Policy Statement - PS 13/2 some initial thoughts

25th March 2013

The purpose of this Policy Statement PS 13/2, is to introduce inflation adjusted illustrations for personal pensions (to match SMPI’s) and to provide new guidance on the preparation of product information to make it easier for consumers to understand. So will this policy statement achieve its aims in relation to the illustrations and are the purported costs to the industry being £29.2m an accurate reflection of the costs involved with implementing this change.
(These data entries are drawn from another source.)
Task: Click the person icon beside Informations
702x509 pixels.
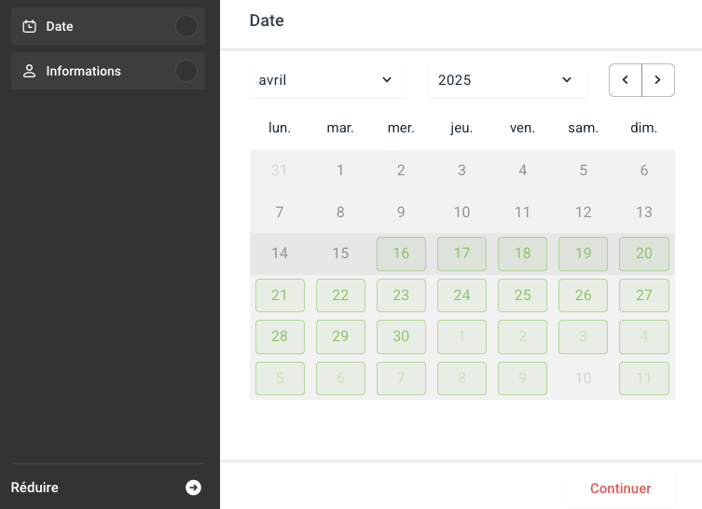Action: coord(30,71)
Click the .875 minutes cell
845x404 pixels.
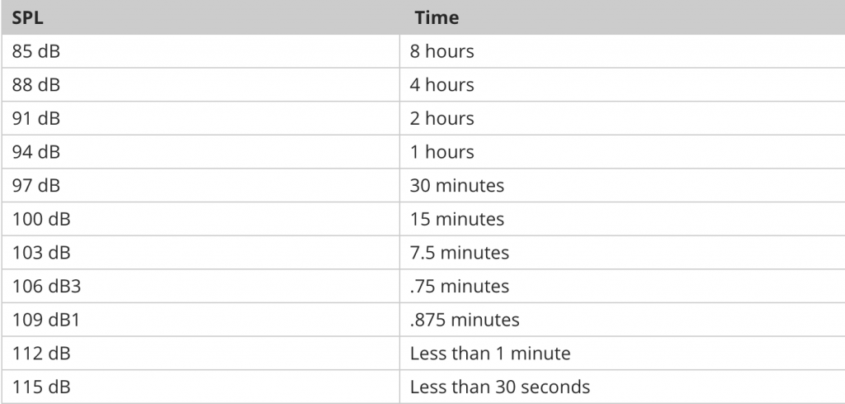[464, 320]
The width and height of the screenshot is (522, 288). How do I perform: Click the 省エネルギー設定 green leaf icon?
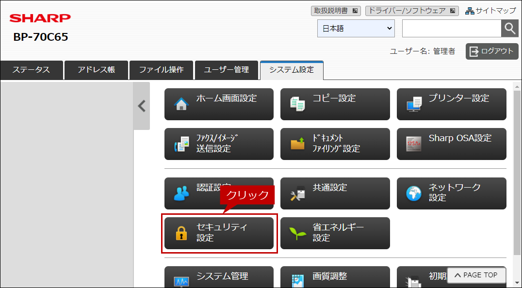tap(297, 233)
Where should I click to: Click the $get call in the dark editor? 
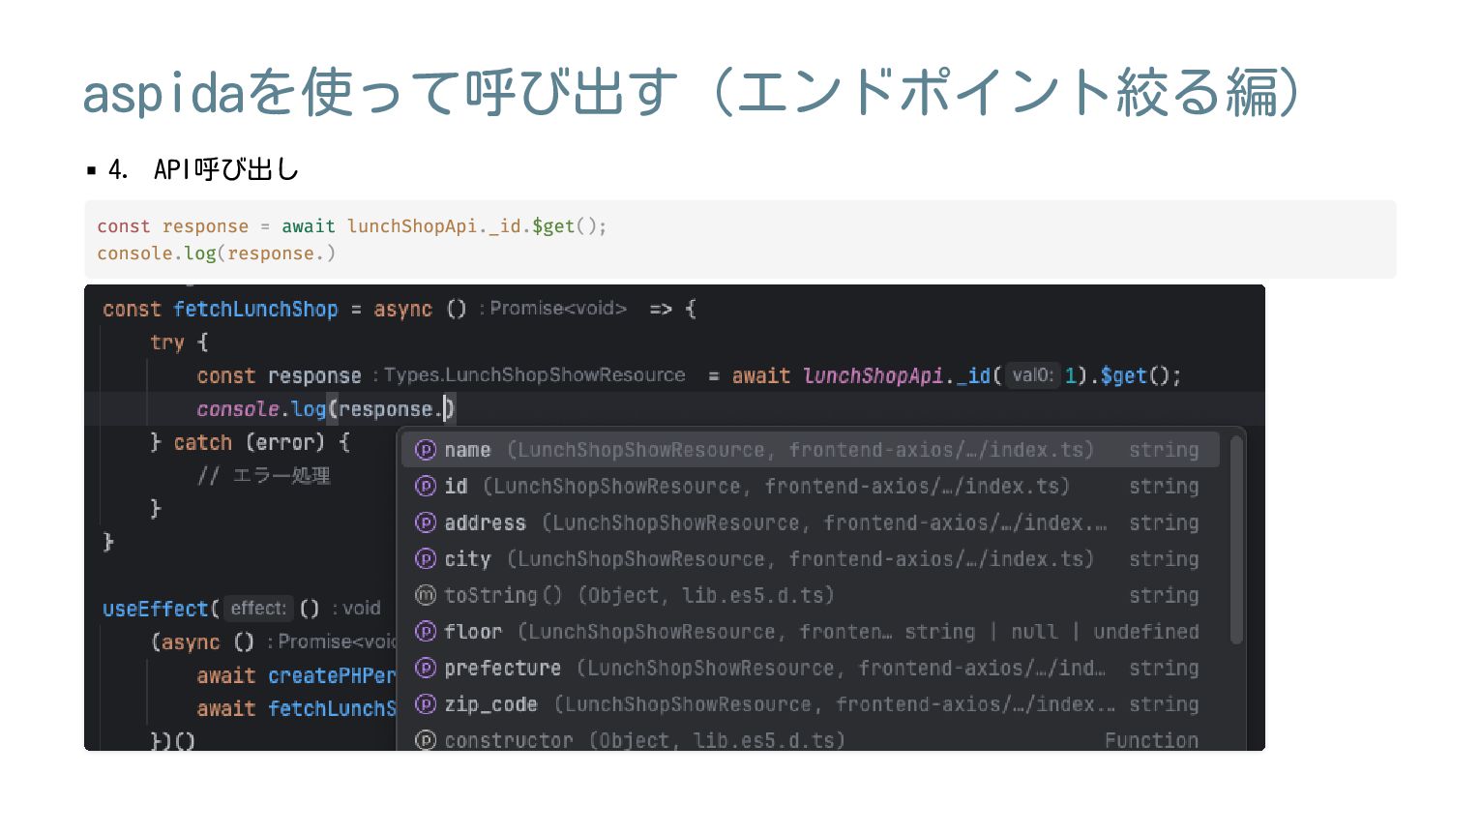pos(1124,375)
It should be remembered that these illustrations are only being extended to personal pensions (pre-retirement at this point in time) and not annuity, drawdown or other packaged products eg, ISA’s, so there is the potential, and section 2.14 of this policy statement confirms that many respondents to the original consultation paper also share this view, that pensions could be shown to be poor value for money when compared. The mitigation for this is for a statement to be included which will confirm that price inflation reduces the worth of all savings and investments. Will that be enough? Consumers, according to the policy statement, on the whole appear to agree with the new calculation basis but were they made aware that this calculation method was only going to apply to a portion of the illustrations that they see on a regular basis? In my opinion, although I agree with the requirement to show an inflation calculated illustration, a consumer could end up being more confused and if a pension is shown to be a poor savings vehicle then the consumer will vote with their feet and you will see an increase in other financial products being used to facilitate retirement savings. From a software provider point of view, we will need to work with our many clients to understand what their requirements are in relation to their savings and drawdown illustrations and this could lead to increased costs if multiple calculation basis are required.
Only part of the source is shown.